If pictures appear in the lines below, skip them and copy exactly the lines from the one containing "Image resolution: width=210" through the one containing "The image size is (669, 758).", and nothing else.
RECORD SET Block Start
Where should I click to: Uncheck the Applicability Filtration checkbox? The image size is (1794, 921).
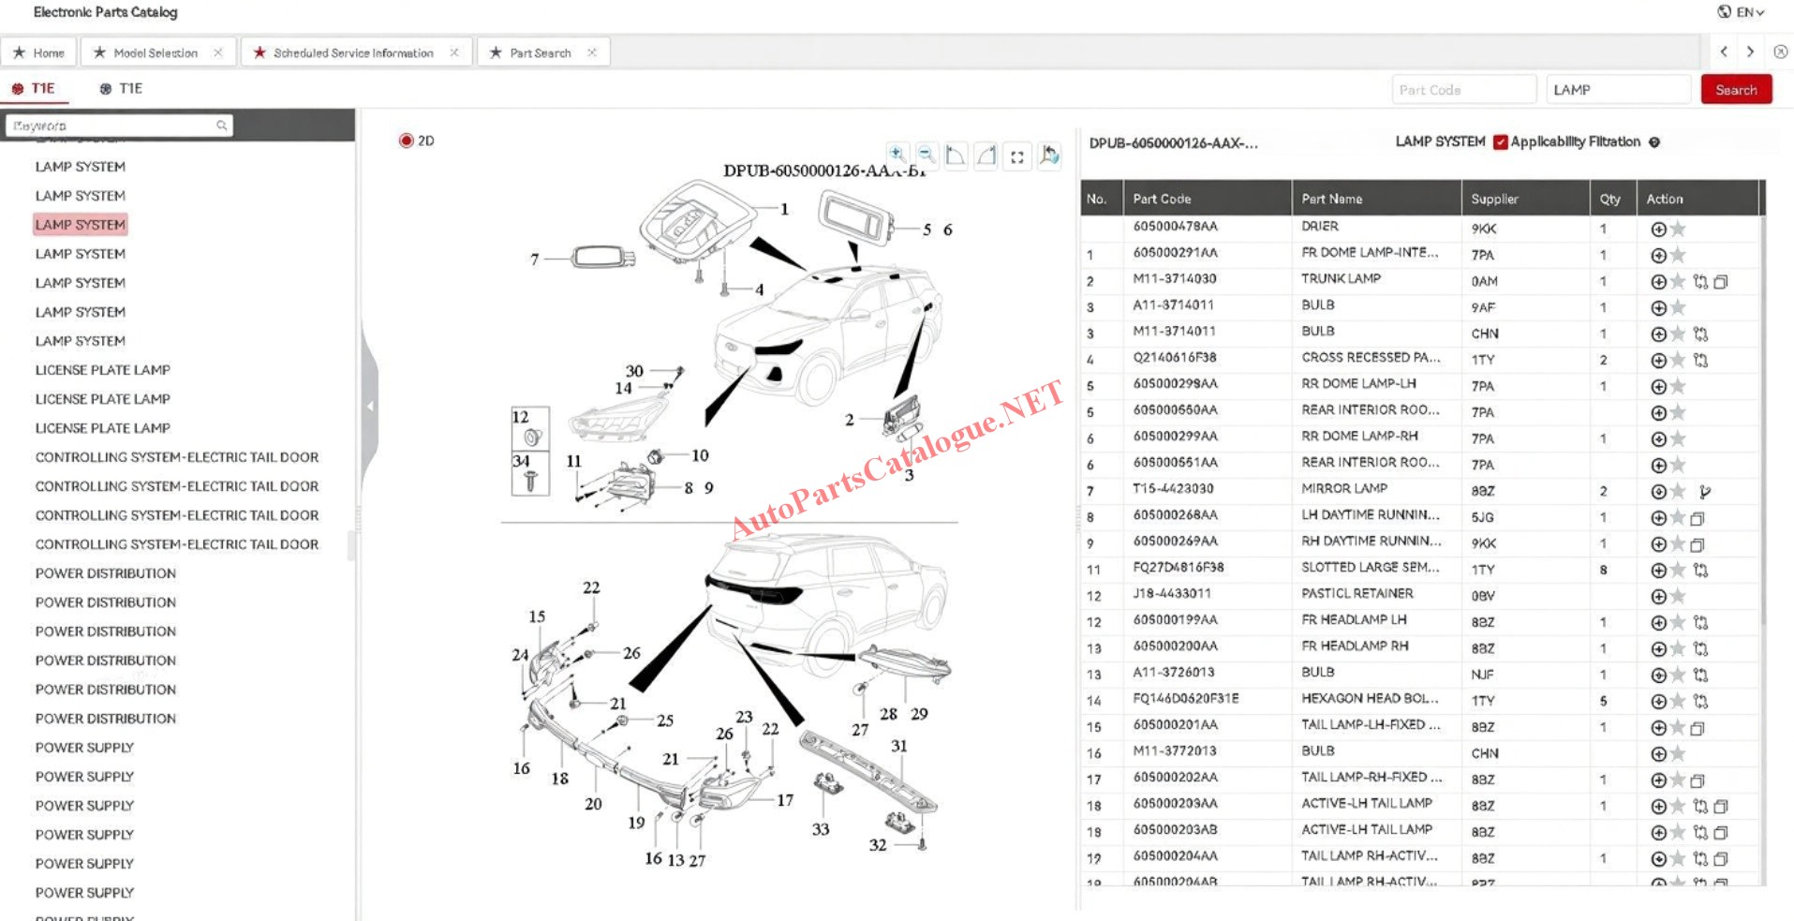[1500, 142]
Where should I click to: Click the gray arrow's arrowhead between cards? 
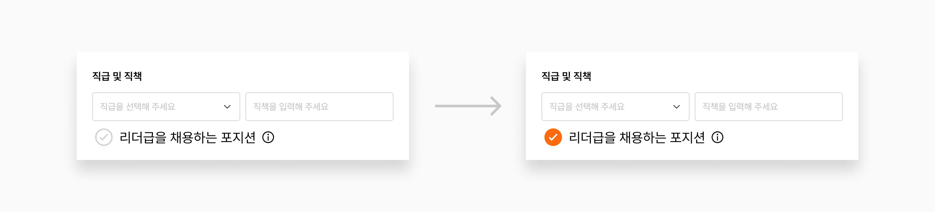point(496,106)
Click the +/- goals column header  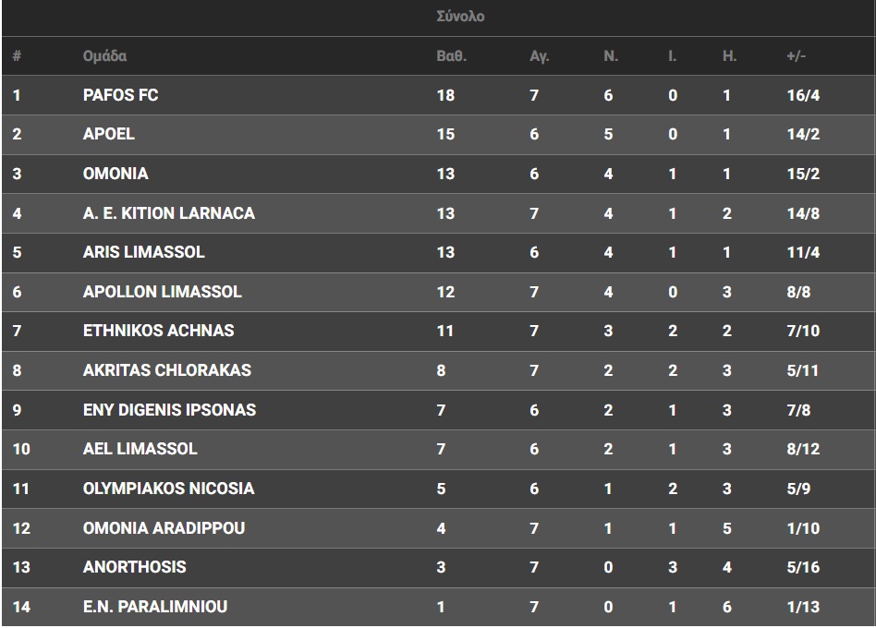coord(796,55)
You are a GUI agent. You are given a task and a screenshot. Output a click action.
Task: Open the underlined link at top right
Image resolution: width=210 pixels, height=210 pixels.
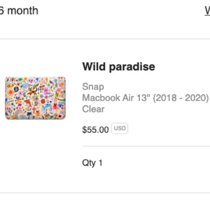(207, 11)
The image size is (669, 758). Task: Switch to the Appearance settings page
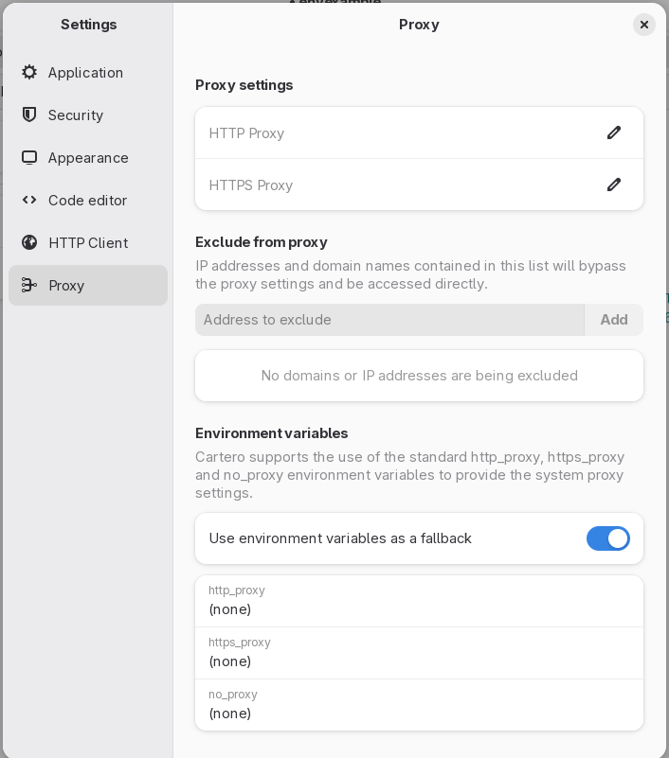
RECORD SET Block End
RECORD SET Block Start
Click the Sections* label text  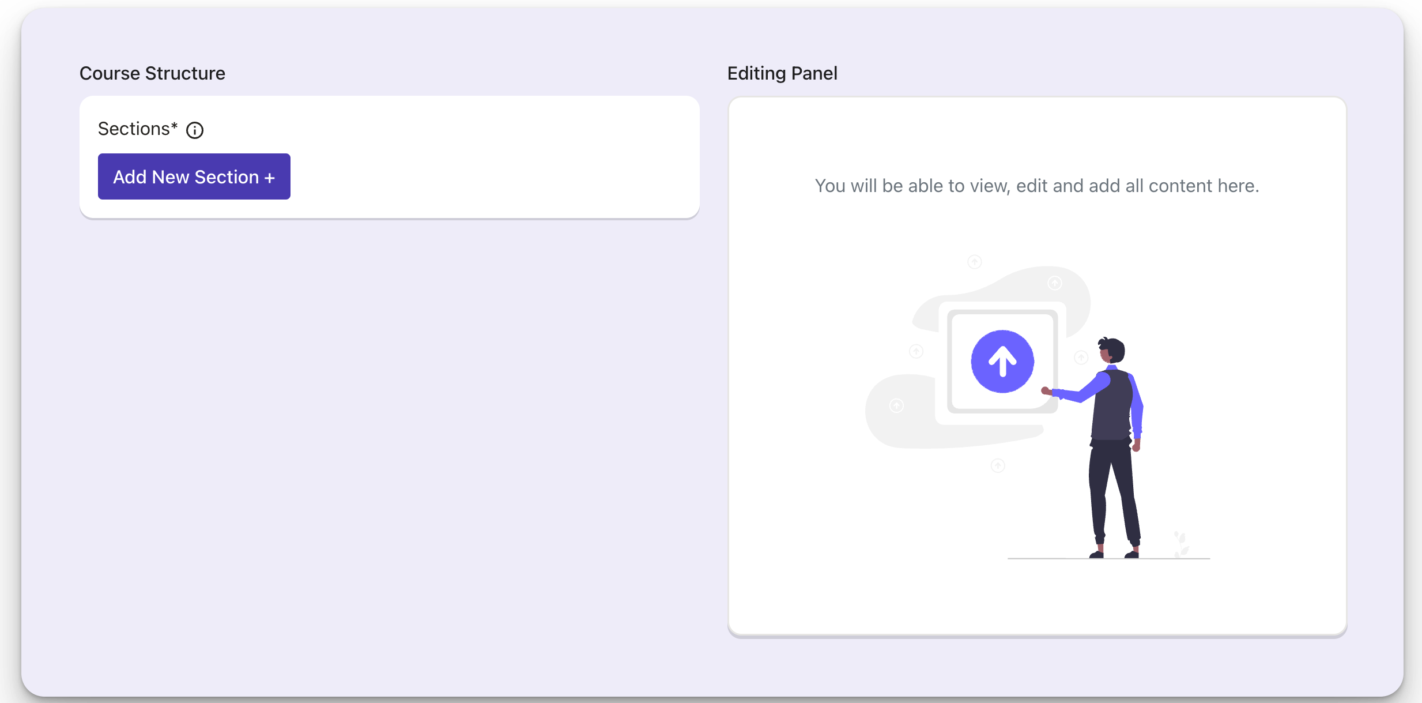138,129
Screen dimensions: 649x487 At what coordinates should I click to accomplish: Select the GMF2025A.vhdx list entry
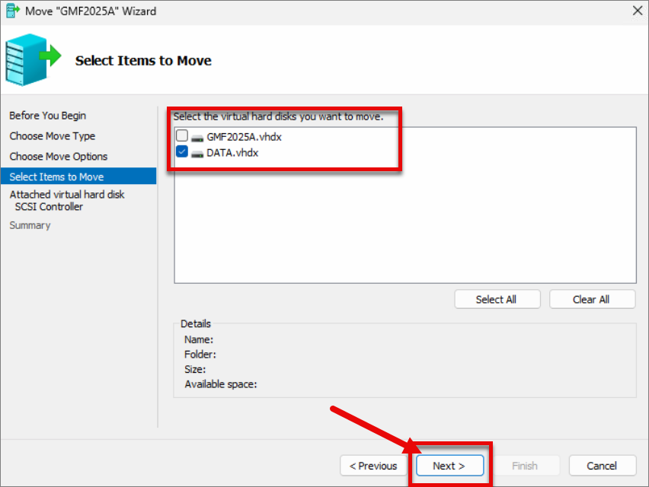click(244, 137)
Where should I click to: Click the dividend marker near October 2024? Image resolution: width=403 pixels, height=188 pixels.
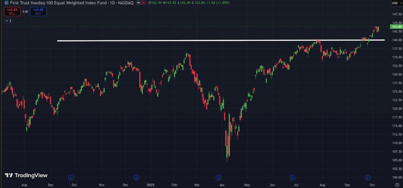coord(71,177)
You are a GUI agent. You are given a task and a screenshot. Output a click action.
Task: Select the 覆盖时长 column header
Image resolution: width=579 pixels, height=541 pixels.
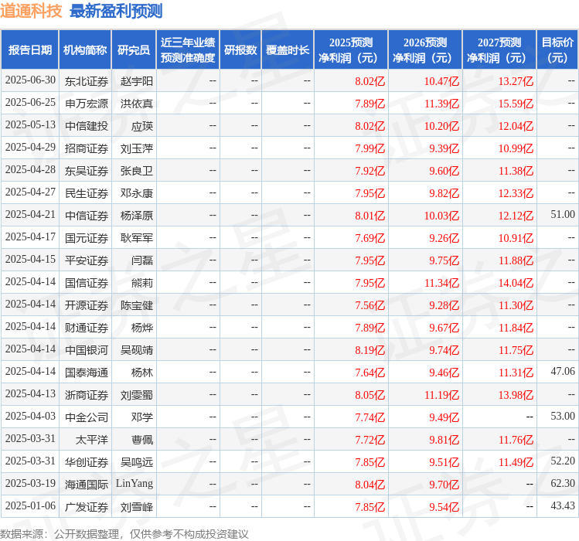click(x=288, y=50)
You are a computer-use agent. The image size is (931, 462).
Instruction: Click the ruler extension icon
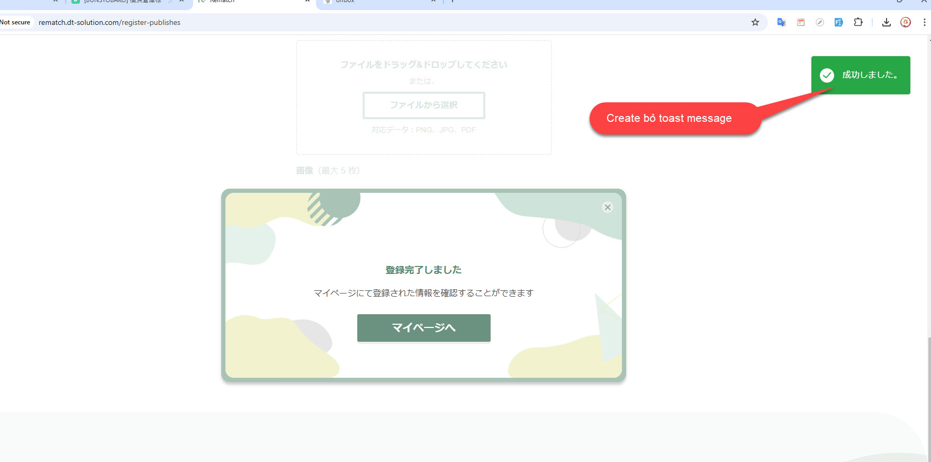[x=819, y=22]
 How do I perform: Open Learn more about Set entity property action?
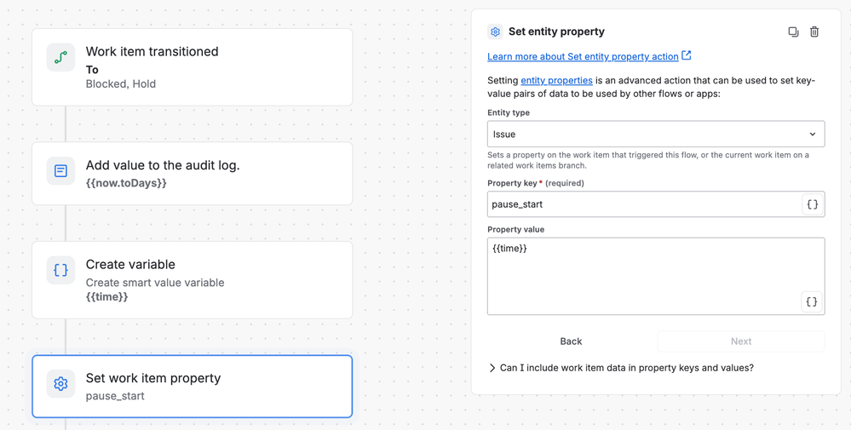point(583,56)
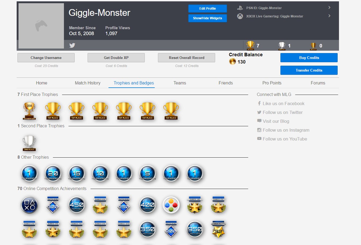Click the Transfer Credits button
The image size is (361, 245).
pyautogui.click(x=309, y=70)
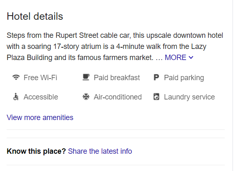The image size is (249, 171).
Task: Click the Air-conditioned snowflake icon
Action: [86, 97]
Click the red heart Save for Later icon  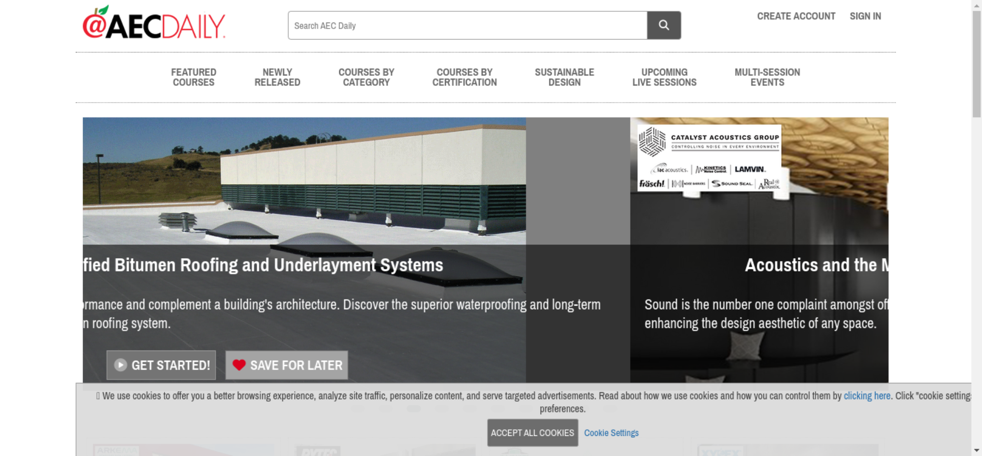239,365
RECORD SET Block End
WRITTEN ANSWER:
Image resolution: width=210 pixels, height=210 pixels.
(207, 11)
The image size is (669, 758). Task: Switch to the Appearance settings page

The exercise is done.